The Power of Attorney

In this post, I discuss the power of attorney — what it is, the critical difference between general and limited POAs, the Arkansas execution requirements under the Uniform Power of Attorney Act, and the very real financial risks of giving anyone (other than perhaps a spouse) a general POA.
A power of attorney is an authorization for one person—the attorney in fact—to act on behalf of another person—the principal. Because the attorney in fact is acting as an agent, questions of agent liability to third parties can arise when the agent enters into contracts or other agreements on the principal’s behalf. A power of attorney may be general, meaning that the attorney in fact has broad powers to act on the principal’s behalf in a wide array of circumstances, or limited, meaning that the attorney in fact may only act on behalf of the principal in narrowly defined circumstances such as at a specific real estate closing.
As an aside, an attorney in fact is distinguishable from an attorney at law, which is what is commonly meant by the term “attorney.” Unlike an attorney at law, an attorney in fact does not have to be a lawyer.
Drafting a Power of Attorney
There is great flexibility in drafting the scope and parameters of a power of attorney.
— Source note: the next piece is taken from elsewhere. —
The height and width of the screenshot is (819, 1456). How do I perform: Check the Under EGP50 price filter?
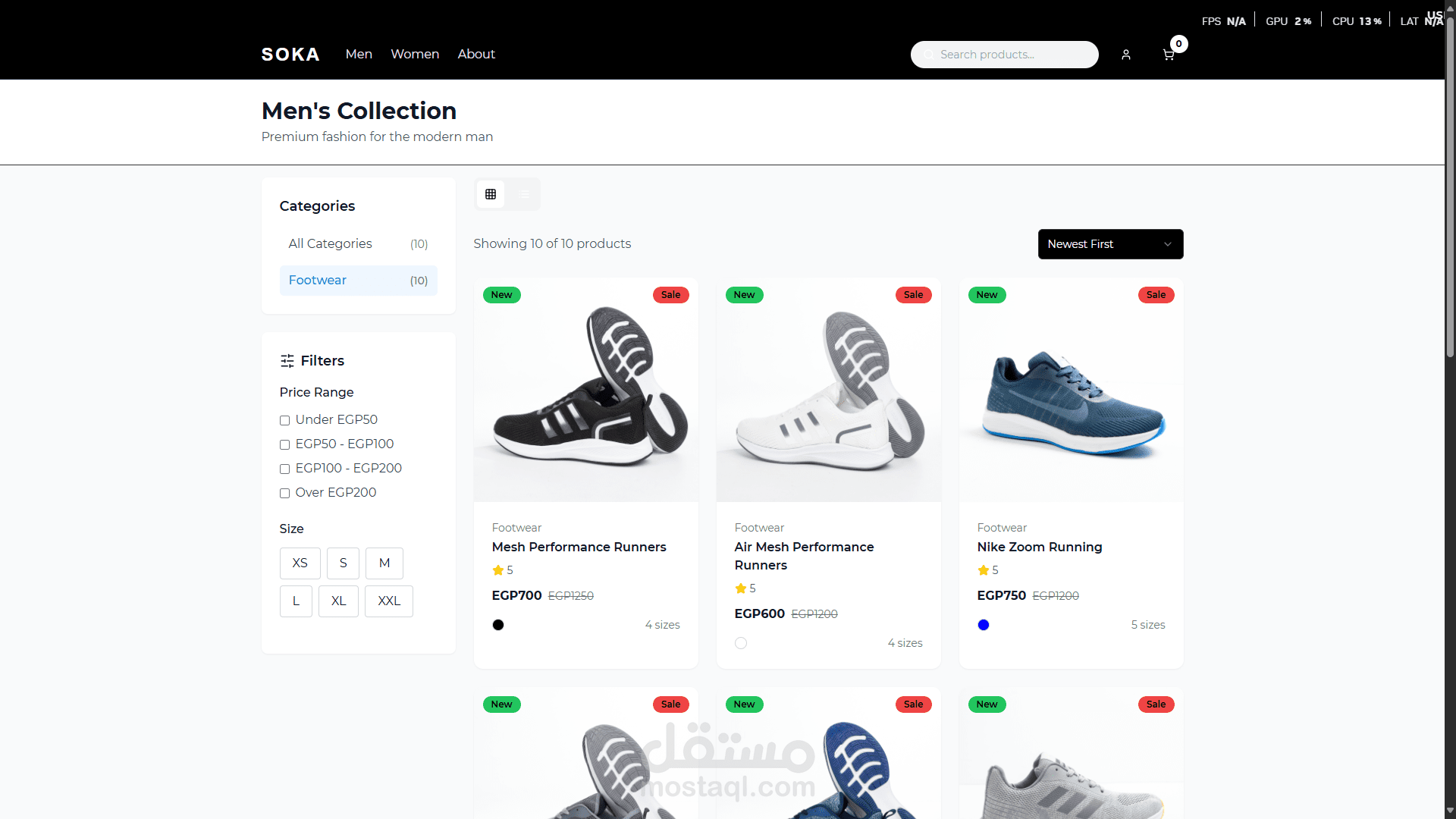[285, 420]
Both start and expiration dates may be incorporated into the document, and provisions for contingencies—such as the incapacity of the principal—may be included as well. As a general rule, an attorney in fact does not have the authority to give gifts on behalf of the principal unless specifically authorized to do so.
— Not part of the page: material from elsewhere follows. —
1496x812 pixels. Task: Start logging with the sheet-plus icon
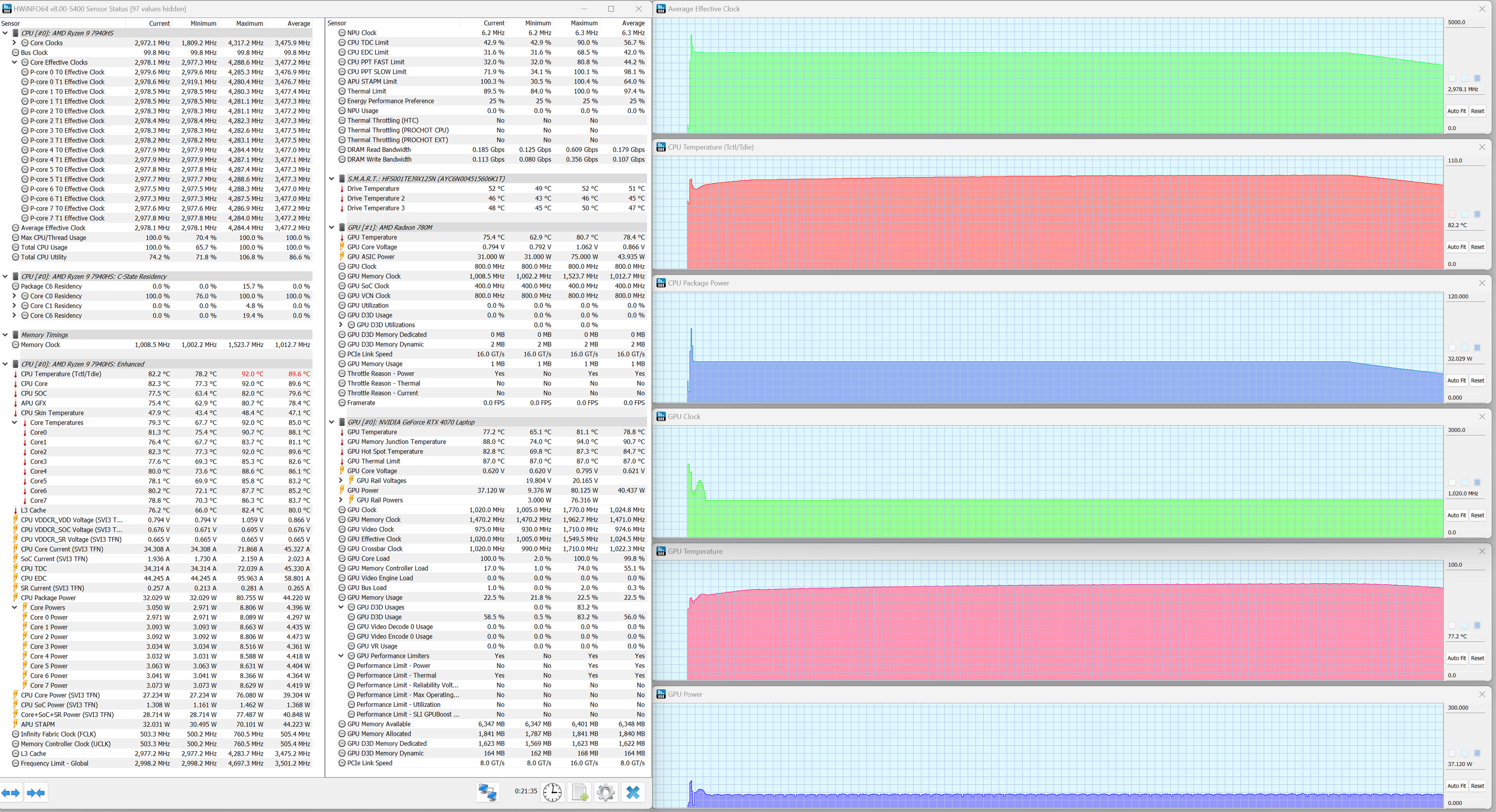(579, 792)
Under Arkansas’s Uniform Power of Attorney Act (adopted by Act 805 of 2011 and codified at Ark. Code § 28-68-105), a power of attorney must be signed by the principal—or signed in the principal’s conscious presence by another at the principal’s direction. A signature acknowledged before a notary is presumed genuine. Unlike a will, which requires two witnesses under Ark. Code § 28-25-103, no witnesses are statutorily required for a financial POA in Arkansas. Many practitioners still execute POAs before witnesses as a belt-and-suspenders measure—particularly for real-estate transactions and for recognition by out-of-state institutions that may apply different formalities. Where witnesses are used as a matter of best practice, the attorney in fact should not serve as a witness.
Risks
A power of attorney provides another person with extraordinary abilities to act on your behalf and so must only be provided after very careful consideration and then only to those whom you would trust with your life. A colleague of mine in the JAG Corps calls it the “most dangerous legal document known to man.” When you execute this document, you provide another person the ability to act in your place, meaning he or she can sell your property and even take out loans in your name.
Because of these great risks, I generally advise against providing a general power of attorney to anyone but a spouse, and sometimes not even then. Most purposes for which such a document is desired can be accomplished through alternative, less risky, means, such as joint bank accounts or very limited powers of attorney.
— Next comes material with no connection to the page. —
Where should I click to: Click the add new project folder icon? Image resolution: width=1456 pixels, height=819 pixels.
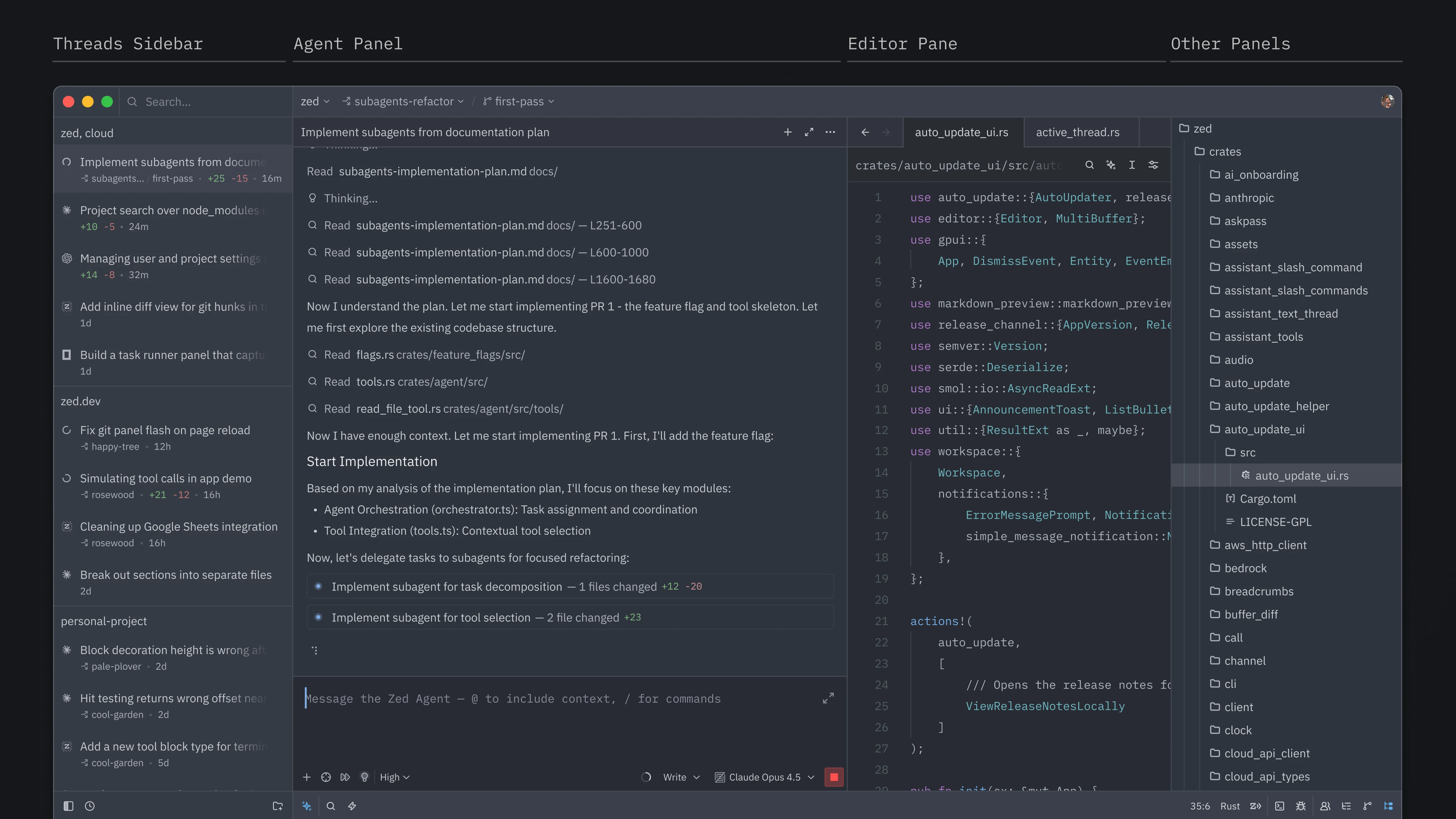pos(278,806)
It is important to recognize that a joint holder of your bank account can bring you down to zero, but your attorney in fact can bring you into the negative. In fact, stories of servicemen returning home from overseas to find an empty bank account and mountains of new debt are not uncommon. You should carefully consider this before providing anyone with a power of attorney, so that you can understand the risks and enter into the situation with eyes wide open.
Disclaimer: This post is general legal information about powers of attorney, not legal advice. POA rules and execution formalities vary by state and the consequences of misuse can be severe; consult a qualified attorney about your specific situation before executing a POA.